FLASH-FHE: A Heterogeneous Architecture for Fully Homomorphic Encryption Acceleration
Junxue Zhang, Xiaodian Cheng, Gang Cao, Meng Dai, Yijun Sun, Han Tian, Dian Shen, Yong Wang, Kai Chen
TL;DR
Real-world FHE workloads are highly mixed, with deep tasks requiring bootstrapping and large $N$ and $L$ while shallow tasks benefit from small $N$ and $L$; naive homogeneous accelerators cannot meet both demands. FLASH-FHE introduces a heterogeneous architecture with bootstrappable and swift clusters organized into cluster affiliations, plus a shared on-chip cache and a multi-level transpose, guided by a scheduler that optimizes both parallelism and data reuse. The design includes an RTL implementation, silicon-scale synthesis at 7nm and 14/12nm, and evaluation showing average improvements of $1.4\times$ over CraterLake and $11.2\times$ over F1 for deep workloads, and up to $8.0\times$ for shallow workloads. This approach enables practical acceleration of mixed FHE workloads on sub-10 nm process nodes, reducing latency and energy for privacy-preserving computation.
Abstract
While many hardware accelerators have recently been proposed to address the inefficiency problem of fully homomorphic encryption (FHE) schemes, none of them is able to deliver optimal performance when facing real-world FHE workloads consisting of a mixture of shallow and deep computations, due primarily to their homogeneous design principle. This paper presents FLASH-FHE, the first FHE accelerator with a heterogeneous architecture for mixed workloads. At its heart, FLASH-FHE designs two types of computation clusters, ie, bootstrappable and swift, to optimize for deep and shallow workloads respectively in terms of cryptographic parameters and hardware pipelines. We organize one bootstrappable and two swift clusters into one cluster affiliation, and present a scheduling scheme that provides sufficient acceleration for deep FHE workloads by utilizing all the affiliations, while improving parallelism for shallow FHE workloads by assigning one shallow workload per affiliation and dynamically decomposing the bootstrappable cluster into multiple swift pipelines to accelerate the assigned workload. We further show that these two types of clusters can share valuable on-chip memory, improving performance without significant resource consumption.

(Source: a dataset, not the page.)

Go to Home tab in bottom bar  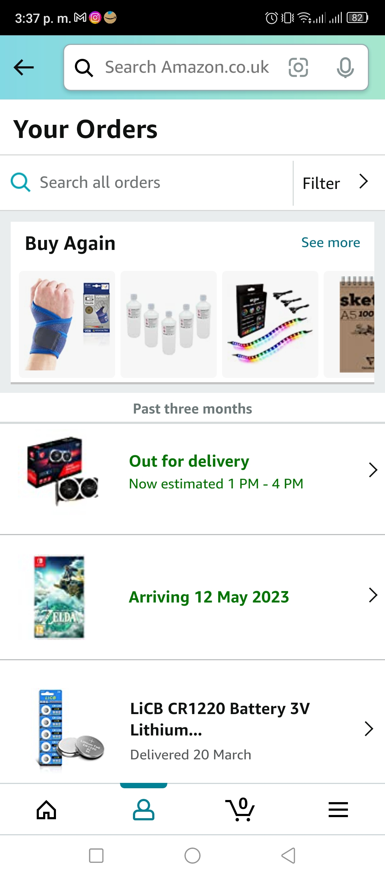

We implement FLASH-FHE with RTL and synthesize it using both 7nm and 14/12nm technology nodes, and our experiment results demonstrate that FLASH-FHE achieves an average performance improvement of $1.4\times$ and $11.2\times$ compared to state-of-the-art FHE accelerators CraterLake and F1 for deep workloads, while delivering up to $8.0\times$ speedup for shallow workloads due to its heterogeneous architecture.